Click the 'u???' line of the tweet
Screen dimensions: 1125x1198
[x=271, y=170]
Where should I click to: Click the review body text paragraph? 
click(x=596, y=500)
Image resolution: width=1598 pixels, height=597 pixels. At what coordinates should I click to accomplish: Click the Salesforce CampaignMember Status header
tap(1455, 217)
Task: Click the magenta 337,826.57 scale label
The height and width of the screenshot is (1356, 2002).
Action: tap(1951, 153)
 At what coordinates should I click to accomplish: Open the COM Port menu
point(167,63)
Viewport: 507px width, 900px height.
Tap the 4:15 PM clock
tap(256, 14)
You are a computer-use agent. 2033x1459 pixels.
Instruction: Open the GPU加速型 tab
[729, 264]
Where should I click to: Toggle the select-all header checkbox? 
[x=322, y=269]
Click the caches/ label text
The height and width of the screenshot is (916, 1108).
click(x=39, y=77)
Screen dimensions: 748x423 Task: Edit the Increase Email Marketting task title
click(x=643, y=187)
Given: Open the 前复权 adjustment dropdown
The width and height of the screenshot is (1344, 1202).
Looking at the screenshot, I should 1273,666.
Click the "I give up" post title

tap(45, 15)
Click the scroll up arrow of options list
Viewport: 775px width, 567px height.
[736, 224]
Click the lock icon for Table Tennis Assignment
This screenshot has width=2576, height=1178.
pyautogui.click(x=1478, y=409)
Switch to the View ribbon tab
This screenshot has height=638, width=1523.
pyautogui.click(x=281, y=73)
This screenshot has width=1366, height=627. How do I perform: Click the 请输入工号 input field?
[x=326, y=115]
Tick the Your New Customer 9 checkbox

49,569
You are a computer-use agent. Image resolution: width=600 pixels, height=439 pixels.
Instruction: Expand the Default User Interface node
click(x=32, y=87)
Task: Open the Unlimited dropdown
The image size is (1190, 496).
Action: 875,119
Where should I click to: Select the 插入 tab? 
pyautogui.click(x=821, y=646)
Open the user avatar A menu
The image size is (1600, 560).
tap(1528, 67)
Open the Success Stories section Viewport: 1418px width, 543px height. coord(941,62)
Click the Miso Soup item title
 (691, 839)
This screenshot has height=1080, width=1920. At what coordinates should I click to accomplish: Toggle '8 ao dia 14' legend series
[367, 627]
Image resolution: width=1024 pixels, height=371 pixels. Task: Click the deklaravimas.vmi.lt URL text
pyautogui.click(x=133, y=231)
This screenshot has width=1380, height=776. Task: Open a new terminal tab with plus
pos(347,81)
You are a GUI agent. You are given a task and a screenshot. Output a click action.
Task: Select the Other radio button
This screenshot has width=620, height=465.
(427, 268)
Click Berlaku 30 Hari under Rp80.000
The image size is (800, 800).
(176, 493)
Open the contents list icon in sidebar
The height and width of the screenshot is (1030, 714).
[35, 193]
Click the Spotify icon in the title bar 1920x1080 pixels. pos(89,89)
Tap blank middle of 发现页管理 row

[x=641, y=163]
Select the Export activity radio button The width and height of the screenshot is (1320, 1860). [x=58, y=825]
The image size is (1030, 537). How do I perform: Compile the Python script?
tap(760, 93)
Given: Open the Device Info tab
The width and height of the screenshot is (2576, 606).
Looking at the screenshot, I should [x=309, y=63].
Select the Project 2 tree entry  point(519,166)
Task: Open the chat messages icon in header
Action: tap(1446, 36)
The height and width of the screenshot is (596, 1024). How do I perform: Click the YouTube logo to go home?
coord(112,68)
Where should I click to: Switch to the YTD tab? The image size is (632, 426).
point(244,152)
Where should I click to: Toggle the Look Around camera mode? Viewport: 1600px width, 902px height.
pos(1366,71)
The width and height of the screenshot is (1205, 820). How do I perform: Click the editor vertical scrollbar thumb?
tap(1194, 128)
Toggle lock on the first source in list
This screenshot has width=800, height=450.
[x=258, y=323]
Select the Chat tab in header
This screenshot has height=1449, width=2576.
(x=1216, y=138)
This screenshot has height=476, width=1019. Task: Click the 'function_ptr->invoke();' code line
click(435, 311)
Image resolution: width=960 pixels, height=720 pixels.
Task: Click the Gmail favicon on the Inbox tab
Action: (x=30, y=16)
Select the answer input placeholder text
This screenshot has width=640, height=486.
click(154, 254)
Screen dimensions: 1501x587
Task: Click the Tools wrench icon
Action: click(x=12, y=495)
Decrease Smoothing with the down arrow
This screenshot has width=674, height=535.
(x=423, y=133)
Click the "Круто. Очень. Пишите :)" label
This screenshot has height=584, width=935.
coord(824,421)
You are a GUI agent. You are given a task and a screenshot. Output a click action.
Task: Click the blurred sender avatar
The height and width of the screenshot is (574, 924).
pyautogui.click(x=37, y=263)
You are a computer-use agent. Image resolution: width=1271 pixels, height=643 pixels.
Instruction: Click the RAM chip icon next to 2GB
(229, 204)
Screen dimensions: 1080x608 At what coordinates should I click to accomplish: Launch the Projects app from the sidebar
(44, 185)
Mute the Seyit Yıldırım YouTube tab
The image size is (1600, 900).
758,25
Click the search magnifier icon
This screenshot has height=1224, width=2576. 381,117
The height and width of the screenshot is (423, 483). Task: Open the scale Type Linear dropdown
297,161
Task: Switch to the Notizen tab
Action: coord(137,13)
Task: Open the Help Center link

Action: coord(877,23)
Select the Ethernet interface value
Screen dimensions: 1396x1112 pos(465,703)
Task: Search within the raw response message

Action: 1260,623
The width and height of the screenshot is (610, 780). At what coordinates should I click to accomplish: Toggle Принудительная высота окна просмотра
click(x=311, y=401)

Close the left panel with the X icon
****************************************
TASK PROMPT: Return all of the lines above, unchanged.

FULL RESPONSE:
Click the 'u???' line of the tweet
Screen dimensions: 1125x1198
[x=271, y=170]
Where should I click to: Click the review body text paragraph? 
click(x=596, y=500)
Image resolution: width=1598 pixels, height=597 pixels. At what coordinates should I click to accomplish: Click the Salesforce CampaignMember Status header
tap(1455, 217)
Task: Click the magenta 337,826.57 scale label
The height and width of the screenshot is (1356, 2002).
Action: tap(1951, 153)
 At what coordinates should I click to accomplish: Open the COM Port menu
point(167,63)
Viewport: 507px width, 900px height.
Tap the 4:15 PM clock
tap(256, 14)
You are a computer-use agent. 2033x1459 pixels.
Instruction: Open the GPU加速型 tab
[729, 264]
Where should I click to: Toggle the select-all header checkbox? 
[x=322, y=269]
Click the caches/ label text
The height and width of the screenshot is (916, 1108).
click(x=39, y=77)
Screen dimensions: 748x423 Task: Edit the Increase Email Marketting task title
click(x=643, y=187)
Given: Open the 前复权 adjustment dropdown
The width and height of the screenshot is (1344, 1202).
Looking at the screenshot, I should 1273,666.
Click the "I give up" post title

tap(45, 15)
Click the scroll up arrow of options list
Viewport: 775px width, 567px height.
[736, 224]
Click the lock icon for Table Tennis Assignment
This screenshot has width=2576, height=1178.
pyautogui.click(x=1478, y=409)
Switch to the View ribbon tab
This screenshot has height=638, width=1523.
pyautogui.click(x=281, y=73)
This screenshot has width=1366, height=627. How do I perform: Click the 请输入工号 input field?
[x=326, y=115]
Tick the Your New Customer 9 checkbox

49,569
You are a computer-use agent. Image resolution: width=600 pixels, height=439 pixels.
Instruction: Expand the Default User Interface node
click(x=32, y=87)
Task: Open the Unlimited dropdown
The image size is (1190, 496).
Action: 875,119
Where should I click to: Select the 插入 tab? 
pyautogui.click(x=821, y=646)
Open the user avatar A menu
The image size is (1600, 560).
tap(1528, 67)
Open the Success Stories section Viewport: 1418px width, 543px height. coord(941,62)
Click the Miso Soup item title
 (691, 839)
This screenshot has height=1080, width=1920. At what coordinates should I click to accomplish: Toggle '8 ao dia 14' legend series
[367, 627]
Image resolution: width=1024 pixels, height=371 pixels. Task: Click the deklaravimas.vmi.lt URL text
pyautogui.click(x=133, y=231)
This screenshot has width=1380, height=776. Task: Open a new terminal tab with plus
pos(347,81)
You are a GUI agent. You are given a task and a screenshot. Output a click action.
Task: Select the Other radio button
This screenshot has width=620, height=465.
(427, 268)
Click Berlaku 30 Hari under Rp80.000
The image size is (800, 800).
(176, 493)
Open the contents list icon in sidebar
The height and width of the screenshot is (1030, 714).
[35, 193]
Click the Spotify icon in the title bar 1920x1080 pixels. pos(89,89)
Tap blank middle of 发现页管理 row

[x=641, y=163]
Select the Export activity radio button The width and height of the screenshot is (1320, 1860). [x=58, y=825]
The image size is (1030, 537). How do I perform: Compile the Python script?
tap(760, 93)
Given: Open the Device Info tab
The width and height of the screenshot is (2576, 606).
Looking at the screenshot, I should [x=309, y=63].
Select the Project 2 tree entry  point(519,166)
Task: Open the chat messages icon in header
Action: tap(1446, 36)
The height and width of the screenshot is (596, 1024). How do I perform: Click the YouTube logo to go home?
coord(112,68)
Where should I click to: Switch to the YTD tab? The image size is (632, 426).
point(244,152)
Where should I click to: Toggle the Look Around camera mode? Viewport: 1600px width, 902px height.
pos(1366,71)
The width and height of the screenshot is (1205, 820). How do I perform: Click the editor vertical scrollbar thumb?
tap(1194, 128)
Toggle lock on the first source in list
This screenshot has width=800, height=450.
[x=258, y=323]
Select the Chat tab in header
This screenshot has height=1449, width=2576.
(x=1216, y=138)
This screenshot has height=476, width=1019. Task: Click the 'function_ptr->invoke();' code line
click(435, 311)
Image resolution: width=960 pixels, height=720 pixels.
Task: Click the Gmail favicon on the Inbox tab
Action: (x=30, y=16)
Select the answer input placeholder text
This screenshot has width=640, height=486.
click(154, 254)
Screen dimensions: 1501x587
Task: Click the Tools wrench icon
Action: click(x=12, y=495)
Decrease Smoothing with the down arrow
This screenshot has width=674, height=535.
(x=423, y=133)
Click the "Круто. Очень. Пишите :)" label
This screenshot has height=584, width=935.
coord(824,421)
You are a GUI agent. You are given a task and a screenshot. Output a click action.
Task: Click the blurred sender avatar
The height and width of the screenshot is (574, 924).
pyautogui.click(x=37, y=263)
You are a computer-use agent. Image resolution: width=1271 pixels, height=643 pixels.
Instruction: Click the RAM chip icon next to 2GB
(229, 204)
Screen dimensions: 1080x608 At what coordinates should I click to accomplish: Launch the Projects app from the sidebar
(44, 185)
Mute the Seyit Yıldırım YouTube tab
The image size is (1600, 900).
758,25
Click the search magnifier icon
This screenshot has height=1224, width=2576. 381,117
The height and width of the screenshot is (423, 483). Task: Open the scale Type Linear dropdown
297,161
Task: Switch to the Notizen tab
Action: coord(137,13)
Task: Open the Help Center link

Action: coord(877,23)
Select the Ethernet interface value
Screen dimensions: 1396x1112 pos(465,703)
Task: Search within the raw response message

Action: 1260,623
The width and height of the screenshot is (610, 780). At what coordinates should I click to accomplish: Toggle Принудительная высота окна просмотра
click(x=311, y=401)

Close the left panel with the X icon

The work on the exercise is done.